A well-designed system of notation could be helpful in many situations—most especially, I think, with adjectives.
Lexicusicalism would allow a writer to convey a certain character’s revulsion without having to explain that: The earl guffawed in a manner that caused his listener to lurch backward, fearing that the golf ball-sized glob of phlegm that was surely forthcoming would no doubt stain his cravat.
It’s all related to pitch—like listening to an uptalker (the person who ends every sentence with a question mark?) Thank you all for coming today? I’ve completed the report that Bob Forapples asked me to compile? Many of you already know this, and the company’s stock is at twenty-five cents per share? (The only thing worse is when this person manages to sprinkle in a bunch of likes, ums, and ya knows.) And I’m pretty sure, um, we all find it, like, extremely annoying, ya know, when the, um, seventeen-year-old behind the counter is, like, um, twirling her gum and, ya know, talking on the phone at the same time? ’Cuz that’s, ya know, how when you’re, like, at Cold Stone Creamery, you end up with, um, meatloaf on your, um, vanilla ice cream?
I don’t have a solution to the meatloaf on your ice cream (other than a good smack upside the head—and that includes the parents), but I do have more suggestions for lexicusical language:
Perplexity or puzzlement are often expressed with a scrunching of the eyes—or a scratching of the head. The detective rounded the corner. The streets were empty; his quarry had vanished. (This is typically where the detective’s eyes would scrunch up, and the author would write: His eyebrows arched as he tried to work it out. Where had the thief gone?) But a symbol, following the period at the end of the sentence could indicate the detective’s bewilderment: … his quarry had vanished. § No further explanation required.

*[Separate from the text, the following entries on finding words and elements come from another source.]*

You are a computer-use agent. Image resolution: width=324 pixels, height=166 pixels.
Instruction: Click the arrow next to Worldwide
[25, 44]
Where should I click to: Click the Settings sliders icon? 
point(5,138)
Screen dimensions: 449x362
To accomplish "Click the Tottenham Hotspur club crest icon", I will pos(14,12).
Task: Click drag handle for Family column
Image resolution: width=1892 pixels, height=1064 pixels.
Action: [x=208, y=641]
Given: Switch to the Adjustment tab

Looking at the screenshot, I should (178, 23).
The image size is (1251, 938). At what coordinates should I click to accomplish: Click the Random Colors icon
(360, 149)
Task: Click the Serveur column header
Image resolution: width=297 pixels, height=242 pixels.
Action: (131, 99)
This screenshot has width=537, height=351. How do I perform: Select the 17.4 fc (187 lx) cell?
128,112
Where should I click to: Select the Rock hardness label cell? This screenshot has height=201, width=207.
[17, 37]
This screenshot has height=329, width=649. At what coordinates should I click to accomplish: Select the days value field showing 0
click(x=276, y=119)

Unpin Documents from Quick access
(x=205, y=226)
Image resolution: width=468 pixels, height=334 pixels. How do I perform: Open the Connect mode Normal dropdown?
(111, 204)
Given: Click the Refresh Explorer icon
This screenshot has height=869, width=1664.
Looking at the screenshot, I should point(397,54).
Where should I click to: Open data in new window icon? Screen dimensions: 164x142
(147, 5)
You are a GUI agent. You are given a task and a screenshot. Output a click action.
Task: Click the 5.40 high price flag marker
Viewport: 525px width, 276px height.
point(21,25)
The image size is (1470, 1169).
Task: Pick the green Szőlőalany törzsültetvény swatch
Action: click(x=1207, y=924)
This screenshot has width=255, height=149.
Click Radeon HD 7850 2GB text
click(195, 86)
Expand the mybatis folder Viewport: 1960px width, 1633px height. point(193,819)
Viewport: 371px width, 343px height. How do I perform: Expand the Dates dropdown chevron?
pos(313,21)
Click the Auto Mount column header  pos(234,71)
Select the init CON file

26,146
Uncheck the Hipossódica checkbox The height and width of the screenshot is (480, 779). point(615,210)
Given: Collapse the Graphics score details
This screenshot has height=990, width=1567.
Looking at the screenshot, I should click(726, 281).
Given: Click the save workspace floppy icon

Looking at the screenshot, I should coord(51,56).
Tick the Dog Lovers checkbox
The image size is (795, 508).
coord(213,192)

Anger—Yes, we have the exclamation point, but true rage requires something more powerful … potent … forceful! One of these! ‡
Rather than writing: “Oh, maaaaan” to draw out the word, a slur such as those used to tie notes in music together could suffice. Or enclosing the word like this: “∫Weeeee∫ doggies, Jethro!” would indicate an ascending pitch.
There are many others: facetiousness; sarcasm; loneliness; laziness.
Or … how about “Lexicolorism”.
The aforementioned objective could be accomplished with the use of colored text. In the olden days, when refined women in feathered hats sat at “those new typewriting contraptions”, this would have been impractical,
but today we have computers with “millions” of colors—and, for those who still occasionally need to make use of quill and papyrus, there are pens that write with pink ink.
So here’s what it would look like:
Rage: He picked up the gun, pointed it at the, um, other guy’s face and screamed, “You betrayed me!”
A condescending chuckle aimed at an equally obtuse know-it-all at a dinner party: “I really don’t think you understand anything about how the occurrence of efflorescence or the formation of filamentous bioglobules in microchannels can affect the specific-flow configurations of meatloaf—or ice cream, for that matter.”
A dry, raspy throat: “These pretzels are making me thirsty.”
Nasally voice: “What’llitbe, hon?”
Nervous voice: “Honest, boss, I tawt da sacka jewels would be safe inda Mariana Trench.”
A ditzy blonde with a squeaky voice: “I caaaan’t staaaan da way day treet me hea! I quit!”
I caaaaan’t undastand why no wun haz evva thawta this.